TRY IT:
Please copy out the records that follow exactly as they stand.
::::::
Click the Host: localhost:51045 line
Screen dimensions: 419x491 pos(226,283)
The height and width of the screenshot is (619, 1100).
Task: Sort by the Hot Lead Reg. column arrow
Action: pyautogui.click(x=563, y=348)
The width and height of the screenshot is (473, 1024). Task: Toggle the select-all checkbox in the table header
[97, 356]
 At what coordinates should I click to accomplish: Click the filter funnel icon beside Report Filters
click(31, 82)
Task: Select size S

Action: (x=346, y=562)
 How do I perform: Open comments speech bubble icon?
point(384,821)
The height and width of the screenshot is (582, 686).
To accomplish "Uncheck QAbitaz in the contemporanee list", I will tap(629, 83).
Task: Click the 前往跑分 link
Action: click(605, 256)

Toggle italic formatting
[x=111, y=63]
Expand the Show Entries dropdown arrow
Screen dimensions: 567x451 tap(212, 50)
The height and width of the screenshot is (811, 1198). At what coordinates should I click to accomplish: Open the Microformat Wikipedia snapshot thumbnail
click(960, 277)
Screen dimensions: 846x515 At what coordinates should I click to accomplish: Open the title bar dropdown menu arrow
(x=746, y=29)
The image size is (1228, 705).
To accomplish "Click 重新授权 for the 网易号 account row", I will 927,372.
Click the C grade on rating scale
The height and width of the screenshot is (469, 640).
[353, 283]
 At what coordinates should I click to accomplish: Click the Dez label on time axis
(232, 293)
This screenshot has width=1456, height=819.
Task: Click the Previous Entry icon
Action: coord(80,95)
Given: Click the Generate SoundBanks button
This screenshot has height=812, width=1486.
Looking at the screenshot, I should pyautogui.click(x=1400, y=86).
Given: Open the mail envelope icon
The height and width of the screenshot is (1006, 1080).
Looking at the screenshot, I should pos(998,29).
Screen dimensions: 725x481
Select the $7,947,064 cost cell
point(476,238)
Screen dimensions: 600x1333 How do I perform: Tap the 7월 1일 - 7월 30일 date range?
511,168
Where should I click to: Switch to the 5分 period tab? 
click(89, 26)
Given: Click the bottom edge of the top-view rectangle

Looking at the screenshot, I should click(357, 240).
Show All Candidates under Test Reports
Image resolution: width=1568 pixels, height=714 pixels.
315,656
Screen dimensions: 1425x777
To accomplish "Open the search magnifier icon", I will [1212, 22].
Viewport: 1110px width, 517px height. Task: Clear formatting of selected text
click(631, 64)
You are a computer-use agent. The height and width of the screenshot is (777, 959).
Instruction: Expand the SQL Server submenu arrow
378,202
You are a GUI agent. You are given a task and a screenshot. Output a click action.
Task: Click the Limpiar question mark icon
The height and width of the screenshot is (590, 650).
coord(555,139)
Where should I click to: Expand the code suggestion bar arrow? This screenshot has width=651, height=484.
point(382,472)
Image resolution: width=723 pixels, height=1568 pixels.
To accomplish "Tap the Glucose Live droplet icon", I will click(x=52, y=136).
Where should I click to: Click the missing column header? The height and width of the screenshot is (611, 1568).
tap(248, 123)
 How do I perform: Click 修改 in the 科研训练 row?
::::::
OUTPUT FOR THIS EXERCISE:
Click the Host: localhost:51045 line
Screen dimensions: 419x491 pos(226,283)
The height and width of the screenshot is (619, 1100).
Task: Sort by the Hot Lead Reg. column arrow
Action: pyautogui.click(x=563, y=348)
The width and height of the screenshot is (473, 1024). Task: Toggle the select-all checkbox in the table header
[97, 356]
 At what coordinates should I click to accomplish: Click the filter funnel icon beside Report Filters
click(31, 82)
Task: Select size S

Action: (x=346, y=562)
 How do I perform: Open comments speech bubble icon?
point(384,821)
The height and width of the screenshot is (582, 686).
To accomplish "Uncheck QAbitaz in the contemporanee list", I will tap(629, 83).
Task: Click the 前往跑分 link
Action: click(605, 256)

Toggle italic formatting
[x=111, y=63]
Expand the Show Entries dropdown arrow
Screen dimensions: 567x451 tap(212, 50)
The height and width of the screenshot is (811, 1198). At what coordinates should I click to accomplish: Open the Microformat Wikipedia snapshot thumbnail
click(960, 277)
Screen dimensions: 846x515 At what coordinates should I click to accomplish: Open the title bar dropdown menu arrow
(x=746, y=29)
The image size is (1228, 705).
To accomplish "Click 重新授权 for the 网易号 account row", I will 927,372.
Click the C grade on rating scale
The height and width of the screenshot is (469, 640).
[353, 283]
 At what coordinates should I click to accomplish: Click the Dez label on time axis
(232, 293)
This screenshot has width=1456, height=819.
Task: Click the Previous Entry icon
Action: coord(80,95)
Given: Click the Generate SoundBanks button
This screenshot has height=812, width=1486.
Looking at the screenshot, I should pyautogui.click(x=1400, y=86).
Given: Open the mail envelope icon
The height and width of the screenshot is (1006, 1080).
Looking at the screenshot, I should pos(998,29).
Screen dimensions: 725x481
Select the $7,947,064 cost cell
point(476,238)
Screen dimensions: 600x1333 How do I perform: Tap the 7월 1일 - 7월 30일 date range?
511,168
Where should I click to: Switch to the 5分 period tab? 
click(89, 26)
Given: Click the bottom edge of the top-view rectangle

Looking at the screenshot, I should click(357, 240).
Show All Candidates under Test Reports
Image resolution: width=1568 pixels, height=714 pixels.
315,656
Screen dimensions: 1425x777
To accomplish "Open the search magnifier icon", I will [1212, 22].
Viewport: 1110px width, 517px height. Task: Clear formatting of selected text
click(631, 64)
You are a computer-use agent. The height and width of the screenshot is (777, 959).
Instruction: Expand the SQL Server submenu arrow
378,202
You are a GUI agent. You are given a task and a screenshot. Output a click action.
Task: Click the Limpiar question mark icon
The height and width of the screenshot is (590, 650).
coord(555,139)
Where should I click to: Expand the code suggestion bar arrow? This screenshot has width=651, height=484.
point(382,472)
Image resolution: width=723 pixels, height=1568 pixels.
To accomplish "Tap the Glucose Live droplet icon", I will click(x=52, y=136).
Where should I click to: Click the missing column header? The height and width of the screenshot is (611, 1568).
tap(248, 123)
 How do I perform: Click 修改 in the 科研训练 row?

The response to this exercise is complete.